Task requirements:
Scan the records below for the string "button" and return every line where it appears.

Data extract:
—————

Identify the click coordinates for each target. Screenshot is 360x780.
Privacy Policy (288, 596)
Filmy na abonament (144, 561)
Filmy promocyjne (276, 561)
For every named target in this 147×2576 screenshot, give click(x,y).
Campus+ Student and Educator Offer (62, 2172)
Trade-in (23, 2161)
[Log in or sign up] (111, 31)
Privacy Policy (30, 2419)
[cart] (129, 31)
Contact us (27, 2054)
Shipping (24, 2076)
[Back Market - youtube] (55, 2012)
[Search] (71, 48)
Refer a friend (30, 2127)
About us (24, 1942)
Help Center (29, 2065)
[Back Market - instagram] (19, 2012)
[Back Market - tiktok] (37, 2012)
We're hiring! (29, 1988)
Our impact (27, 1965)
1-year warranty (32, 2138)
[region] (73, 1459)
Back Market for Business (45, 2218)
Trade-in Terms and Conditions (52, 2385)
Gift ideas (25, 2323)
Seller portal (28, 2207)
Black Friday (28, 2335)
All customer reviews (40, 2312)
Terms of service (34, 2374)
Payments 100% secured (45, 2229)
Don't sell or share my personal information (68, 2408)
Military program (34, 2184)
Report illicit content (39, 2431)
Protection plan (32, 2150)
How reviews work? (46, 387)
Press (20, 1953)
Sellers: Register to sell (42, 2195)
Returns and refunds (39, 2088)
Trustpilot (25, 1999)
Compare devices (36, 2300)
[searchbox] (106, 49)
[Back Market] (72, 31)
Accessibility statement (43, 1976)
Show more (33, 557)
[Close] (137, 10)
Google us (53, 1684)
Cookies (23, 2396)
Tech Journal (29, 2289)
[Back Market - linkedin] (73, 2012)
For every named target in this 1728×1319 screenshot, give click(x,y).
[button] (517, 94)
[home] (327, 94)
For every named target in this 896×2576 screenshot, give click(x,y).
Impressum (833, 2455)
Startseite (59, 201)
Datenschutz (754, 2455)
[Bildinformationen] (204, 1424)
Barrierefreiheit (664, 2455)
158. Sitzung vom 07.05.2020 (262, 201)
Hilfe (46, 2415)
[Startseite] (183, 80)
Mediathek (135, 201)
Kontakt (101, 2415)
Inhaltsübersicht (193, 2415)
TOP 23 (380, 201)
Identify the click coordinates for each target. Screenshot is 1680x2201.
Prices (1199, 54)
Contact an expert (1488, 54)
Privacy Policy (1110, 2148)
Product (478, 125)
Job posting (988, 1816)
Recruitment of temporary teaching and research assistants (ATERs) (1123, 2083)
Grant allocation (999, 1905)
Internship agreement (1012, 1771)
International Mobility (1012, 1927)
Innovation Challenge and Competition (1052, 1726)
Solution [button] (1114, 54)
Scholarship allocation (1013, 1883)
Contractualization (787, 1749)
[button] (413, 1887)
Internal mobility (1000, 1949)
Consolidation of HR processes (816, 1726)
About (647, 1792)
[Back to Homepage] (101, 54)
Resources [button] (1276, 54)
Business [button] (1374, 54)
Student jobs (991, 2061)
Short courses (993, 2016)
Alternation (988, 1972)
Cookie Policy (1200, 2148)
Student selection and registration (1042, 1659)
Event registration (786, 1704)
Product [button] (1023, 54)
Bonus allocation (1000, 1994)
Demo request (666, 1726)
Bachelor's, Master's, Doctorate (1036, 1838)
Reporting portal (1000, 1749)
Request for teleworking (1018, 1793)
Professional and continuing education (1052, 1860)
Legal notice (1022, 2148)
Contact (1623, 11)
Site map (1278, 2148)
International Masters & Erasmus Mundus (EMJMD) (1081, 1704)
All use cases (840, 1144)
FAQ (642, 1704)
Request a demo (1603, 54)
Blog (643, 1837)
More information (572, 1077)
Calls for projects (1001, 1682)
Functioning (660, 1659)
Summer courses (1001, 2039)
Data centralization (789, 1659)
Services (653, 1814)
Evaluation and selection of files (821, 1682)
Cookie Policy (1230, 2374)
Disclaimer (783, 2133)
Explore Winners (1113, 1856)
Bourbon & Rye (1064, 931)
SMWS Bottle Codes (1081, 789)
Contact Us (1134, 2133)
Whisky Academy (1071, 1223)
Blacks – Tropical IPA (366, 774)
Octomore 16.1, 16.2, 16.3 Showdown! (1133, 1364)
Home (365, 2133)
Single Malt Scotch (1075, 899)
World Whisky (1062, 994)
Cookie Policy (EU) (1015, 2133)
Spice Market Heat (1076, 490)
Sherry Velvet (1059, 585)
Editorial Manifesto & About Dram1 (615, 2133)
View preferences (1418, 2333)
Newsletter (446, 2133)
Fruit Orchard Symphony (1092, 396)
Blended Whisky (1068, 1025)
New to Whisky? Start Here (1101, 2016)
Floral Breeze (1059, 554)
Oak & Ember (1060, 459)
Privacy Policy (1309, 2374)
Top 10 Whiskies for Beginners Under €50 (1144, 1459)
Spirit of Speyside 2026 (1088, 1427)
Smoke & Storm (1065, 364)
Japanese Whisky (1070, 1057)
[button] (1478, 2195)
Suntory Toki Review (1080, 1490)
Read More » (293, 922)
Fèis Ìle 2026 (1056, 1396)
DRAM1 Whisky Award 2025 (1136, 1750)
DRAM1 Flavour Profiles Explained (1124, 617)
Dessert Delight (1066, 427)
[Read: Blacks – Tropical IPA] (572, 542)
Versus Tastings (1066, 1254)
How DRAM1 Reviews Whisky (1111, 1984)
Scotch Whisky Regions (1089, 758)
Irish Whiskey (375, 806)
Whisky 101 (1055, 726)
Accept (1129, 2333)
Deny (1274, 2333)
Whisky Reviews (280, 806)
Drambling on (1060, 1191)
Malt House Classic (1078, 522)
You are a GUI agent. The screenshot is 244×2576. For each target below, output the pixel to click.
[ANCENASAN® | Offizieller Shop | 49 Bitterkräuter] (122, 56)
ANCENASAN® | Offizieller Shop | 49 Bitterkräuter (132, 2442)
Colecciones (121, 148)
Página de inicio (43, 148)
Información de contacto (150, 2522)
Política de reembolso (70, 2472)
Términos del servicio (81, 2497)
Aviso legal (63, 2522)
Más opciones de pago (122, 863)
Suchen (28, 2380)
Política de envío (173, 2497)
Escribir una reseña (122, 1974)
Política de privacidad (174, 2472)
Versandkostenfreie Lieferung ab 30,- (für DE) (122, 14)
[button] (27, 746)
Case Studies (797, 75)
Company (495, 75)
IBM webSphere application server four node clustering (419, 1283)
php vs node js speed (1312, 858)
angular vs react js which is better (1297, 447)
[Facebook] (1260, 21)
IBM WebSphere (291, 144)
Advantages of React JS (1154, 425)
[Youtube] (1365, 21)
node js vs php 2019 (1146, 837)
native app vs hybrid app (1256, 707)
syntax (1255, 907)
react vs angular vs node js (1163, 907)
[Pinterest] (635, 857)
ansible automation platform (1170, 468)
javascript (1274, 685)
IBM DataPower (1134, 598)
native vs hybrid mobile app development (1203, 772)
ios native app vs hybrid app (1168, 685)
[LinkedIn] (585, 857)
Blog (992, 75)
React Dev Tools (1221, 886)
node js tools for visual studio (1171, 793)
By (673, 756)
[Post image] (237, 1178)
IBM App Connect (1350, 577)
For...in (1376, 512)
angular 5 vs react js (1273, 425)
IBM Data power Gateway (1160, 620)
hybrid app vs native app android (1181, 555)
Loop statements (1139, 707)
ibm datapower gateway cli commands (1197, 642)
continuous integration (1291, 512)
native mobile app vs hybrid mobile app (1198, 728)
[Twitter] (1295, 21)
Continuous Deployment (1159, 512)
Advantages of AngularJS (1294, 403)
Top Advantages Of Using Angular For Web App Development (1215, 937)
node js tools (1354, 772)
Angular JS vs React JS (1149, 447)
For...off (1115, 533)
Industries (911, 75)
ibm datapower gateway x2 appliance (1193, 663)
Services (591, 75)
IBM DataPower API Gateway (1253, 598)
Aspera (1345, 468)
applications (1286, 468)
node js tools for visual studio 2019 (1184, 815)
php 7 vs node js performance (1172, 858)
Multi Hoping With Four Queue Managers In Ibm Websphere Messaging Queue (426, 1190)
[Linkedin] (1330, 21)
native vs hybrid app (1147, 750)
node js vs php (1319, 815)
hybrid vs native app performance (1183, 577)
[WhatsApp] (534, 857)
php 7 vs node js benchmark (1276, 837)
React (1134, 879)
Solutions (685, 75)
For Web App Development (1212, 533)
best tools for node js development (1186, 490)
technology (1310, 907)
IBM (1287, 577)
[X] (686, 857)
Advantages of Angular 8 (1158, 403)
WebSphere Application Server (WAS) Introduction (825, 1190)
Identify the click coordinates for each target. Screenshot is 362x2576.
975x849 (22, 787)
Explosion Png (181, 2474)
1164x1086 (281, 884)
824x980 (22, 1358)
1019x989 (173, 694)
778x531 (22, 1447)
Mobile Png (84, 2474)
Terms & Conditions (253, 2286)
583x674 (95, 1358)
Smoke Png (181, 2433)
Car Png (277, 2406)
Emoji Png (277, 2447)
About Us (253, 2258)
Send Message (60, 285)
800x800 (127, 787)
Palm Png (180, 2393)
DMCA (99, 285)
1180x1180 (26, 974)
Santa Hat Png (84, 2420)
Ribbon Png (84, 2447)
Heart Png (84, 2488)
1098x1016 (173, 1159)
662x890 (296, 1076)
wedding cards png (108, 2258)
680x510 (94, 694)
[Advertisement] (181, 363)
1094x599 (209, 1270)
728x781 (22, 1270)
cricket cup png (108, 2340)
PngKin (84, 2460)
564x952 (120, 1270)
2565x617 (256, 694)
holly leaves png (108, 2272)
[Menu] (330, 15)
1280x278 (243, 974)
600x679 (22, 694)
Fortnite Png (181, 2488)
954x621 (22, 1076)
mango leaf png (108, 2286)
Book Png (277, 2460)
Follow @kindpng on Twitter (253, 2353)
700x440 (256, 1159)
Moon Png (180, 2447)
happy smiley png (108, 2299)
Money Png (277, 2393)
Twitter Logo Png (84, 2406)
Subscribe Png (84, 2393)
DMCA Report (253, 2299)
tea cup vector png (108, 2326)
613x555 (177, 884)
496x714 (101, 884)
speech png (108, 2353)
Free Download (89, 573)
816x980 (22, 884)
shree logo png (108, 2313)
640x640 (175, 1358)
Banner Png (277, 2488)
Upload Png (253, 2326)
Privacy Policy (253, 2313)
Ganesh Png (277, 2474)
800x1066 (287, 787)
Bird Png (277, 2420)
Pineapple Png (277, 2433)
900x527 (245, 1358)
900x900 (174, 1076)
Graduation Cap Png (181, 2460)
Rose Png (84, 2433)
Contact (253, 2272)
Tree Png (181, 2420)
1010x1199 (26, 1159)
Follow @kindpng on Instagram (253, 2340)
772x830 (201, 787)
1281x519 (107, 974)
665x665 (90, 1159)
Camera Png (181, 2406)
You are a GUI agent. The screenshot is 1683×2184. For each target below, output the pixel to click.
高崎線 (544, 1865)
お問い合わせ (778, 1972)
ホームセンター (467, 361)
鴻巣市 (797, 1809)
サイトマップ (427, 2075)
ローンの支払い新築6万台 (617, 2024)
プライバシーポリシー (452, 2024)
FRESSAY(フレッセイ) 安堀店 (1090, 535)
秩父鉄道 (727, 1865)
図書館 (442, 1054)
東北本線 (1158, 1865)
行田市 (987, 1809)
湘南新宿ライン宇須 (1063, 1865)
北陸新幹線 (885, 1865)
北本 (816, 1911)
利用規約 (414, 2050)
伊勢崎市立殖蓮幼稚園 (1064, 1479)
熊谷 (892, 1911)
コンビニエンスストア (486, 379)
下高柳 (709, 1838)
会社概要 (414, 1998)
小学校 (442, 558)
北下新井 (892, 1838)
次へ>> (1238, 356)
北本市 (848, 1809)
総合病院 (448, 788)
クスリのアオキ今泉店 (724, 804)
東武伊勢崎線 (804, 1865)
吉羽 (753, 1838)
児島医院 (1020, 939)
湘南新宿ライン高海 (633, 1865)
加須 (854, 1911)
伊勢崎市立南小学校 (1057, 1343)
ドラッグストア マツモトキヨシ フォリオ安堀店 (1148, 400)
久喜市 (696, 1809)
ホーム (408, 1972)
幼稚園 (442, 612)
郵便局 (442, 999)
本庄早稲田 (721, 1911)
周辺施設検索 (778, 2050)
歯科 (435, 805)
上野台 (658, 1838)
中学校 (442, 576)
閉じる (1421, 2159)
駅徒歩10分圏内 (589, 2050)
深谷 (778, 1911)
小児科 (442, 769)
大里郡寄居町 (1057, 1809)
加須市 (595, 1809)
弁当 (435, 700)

—————

Result of this task:
[button] (517, 94)
Solution [button] (1114, 54)
[button] (413, 1887)
Resources [button] (1276, 54)
Business [button] (1374, 54)
Product [button] (1023, 54)
[button] (1478, 2195)
[button] (27, 746)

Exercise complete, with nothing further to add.